WHAT IS REQUIRED: Which lines of the entries contain the string "will"? Copy each of them.

(Saved entries)
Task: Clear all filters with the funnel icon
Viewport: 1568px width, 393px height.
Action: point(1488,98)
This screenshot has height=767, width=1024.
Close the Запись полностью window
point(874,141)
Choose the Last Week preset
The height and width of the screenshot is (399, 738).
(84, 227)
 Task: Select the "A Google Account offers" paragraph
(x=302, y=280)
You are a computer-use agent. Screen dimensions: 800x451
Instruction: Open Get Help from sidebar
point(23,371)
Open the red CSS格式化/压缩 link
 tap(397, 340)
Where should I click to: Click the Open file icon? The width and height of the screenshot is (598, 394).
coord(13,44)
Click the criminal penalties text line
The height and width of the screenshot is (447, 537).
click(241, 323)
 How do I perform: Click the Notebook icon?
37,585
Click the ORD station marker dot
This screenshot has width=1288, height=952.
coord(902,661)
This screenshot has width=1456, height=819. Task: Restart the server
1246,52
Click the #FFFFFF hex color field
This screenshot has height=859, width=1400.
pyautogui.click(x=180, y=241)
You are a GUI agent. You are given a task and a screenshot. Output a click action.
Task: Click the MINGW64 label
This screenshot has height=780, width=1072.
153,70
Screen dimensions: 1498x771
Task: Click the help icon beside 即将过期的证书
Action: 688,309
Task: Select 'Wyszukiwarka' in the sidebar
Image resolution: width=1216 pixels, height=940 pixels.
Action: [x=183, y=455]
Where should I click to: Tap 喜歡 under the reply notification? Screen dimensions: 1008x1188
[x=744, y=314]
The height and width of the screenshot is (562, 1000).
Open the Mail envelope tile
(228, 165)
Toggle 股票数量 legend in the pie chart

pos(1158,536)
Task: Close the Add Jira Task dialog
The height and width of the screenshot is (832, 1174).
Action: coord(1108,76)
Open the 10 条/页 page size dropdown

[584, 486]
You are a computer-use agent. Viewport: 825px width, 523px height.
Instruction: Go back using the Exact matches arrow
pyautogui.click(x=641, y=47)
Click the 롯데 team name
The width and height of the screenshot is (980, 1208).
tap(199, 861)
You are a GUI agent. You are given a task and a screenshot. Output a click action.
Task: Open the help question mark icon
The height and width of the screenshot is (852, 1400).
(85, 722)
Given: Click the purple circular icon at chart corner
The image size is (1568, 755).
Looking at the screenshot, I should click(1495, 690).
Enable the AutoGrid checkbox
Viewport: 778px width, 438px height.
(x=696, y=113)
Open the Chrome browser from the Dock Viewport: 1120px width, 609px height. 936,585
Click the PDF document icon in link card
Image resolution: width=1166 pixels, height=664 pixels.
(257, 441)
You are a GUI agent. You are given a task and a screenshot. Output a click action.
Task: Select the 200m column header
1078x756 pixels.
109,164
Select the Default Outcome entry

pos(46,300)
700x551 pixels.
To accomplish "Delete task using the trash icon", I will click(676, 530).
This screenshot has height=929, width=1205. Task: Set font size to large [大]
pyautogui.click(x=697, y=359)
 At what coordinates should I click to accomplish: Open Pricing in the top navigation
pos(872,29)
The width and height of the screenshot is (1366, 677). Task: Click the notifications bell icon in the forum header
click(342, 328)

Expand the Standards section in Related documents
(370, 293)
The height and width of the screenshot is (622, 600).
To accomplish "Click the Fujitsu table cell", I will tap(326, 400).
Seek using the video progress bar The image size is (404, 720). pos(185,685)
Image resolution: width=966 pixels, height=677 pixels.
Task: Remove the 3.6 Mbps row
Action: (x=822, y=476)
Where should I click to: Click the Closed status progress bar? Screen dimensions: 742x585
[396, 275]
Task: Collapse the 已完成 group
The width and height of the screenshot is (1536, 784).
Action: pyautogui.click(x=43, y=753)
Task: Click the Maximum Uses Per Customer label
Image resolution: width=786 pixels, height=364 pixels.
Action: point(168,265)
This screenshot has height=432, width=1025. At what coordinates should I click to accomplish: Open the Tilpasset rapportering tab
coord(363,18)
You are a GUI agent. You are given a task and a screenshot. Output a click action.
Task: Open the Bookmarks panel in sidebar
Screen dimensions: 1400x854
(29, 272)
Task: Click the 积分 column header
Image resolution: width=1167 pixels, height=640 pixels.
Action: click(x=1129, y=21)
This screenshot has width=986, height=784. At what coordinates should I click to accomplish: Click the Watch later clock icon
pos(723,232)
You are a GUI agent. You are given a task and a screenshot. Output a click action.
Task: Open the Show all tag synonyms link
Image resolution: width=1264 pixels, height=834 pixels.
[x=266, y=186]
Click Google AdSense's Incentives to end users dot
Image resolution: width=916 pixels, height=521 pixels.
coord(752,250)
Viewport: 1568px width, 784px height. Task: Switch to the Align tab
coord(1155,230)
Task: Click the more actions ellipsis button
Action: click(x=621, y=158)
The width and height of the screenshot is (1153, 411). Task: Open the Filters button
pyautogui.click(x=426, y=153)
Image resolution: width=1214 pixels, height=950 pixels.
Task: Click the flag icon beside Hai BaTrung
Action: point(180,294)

SOLUTION TO THIS TASK:
To accomplish "Delete task using the trash icon", I will click(676, 530).
To accomplish "Click the Fujitsu table cell", I will tap(326, 400).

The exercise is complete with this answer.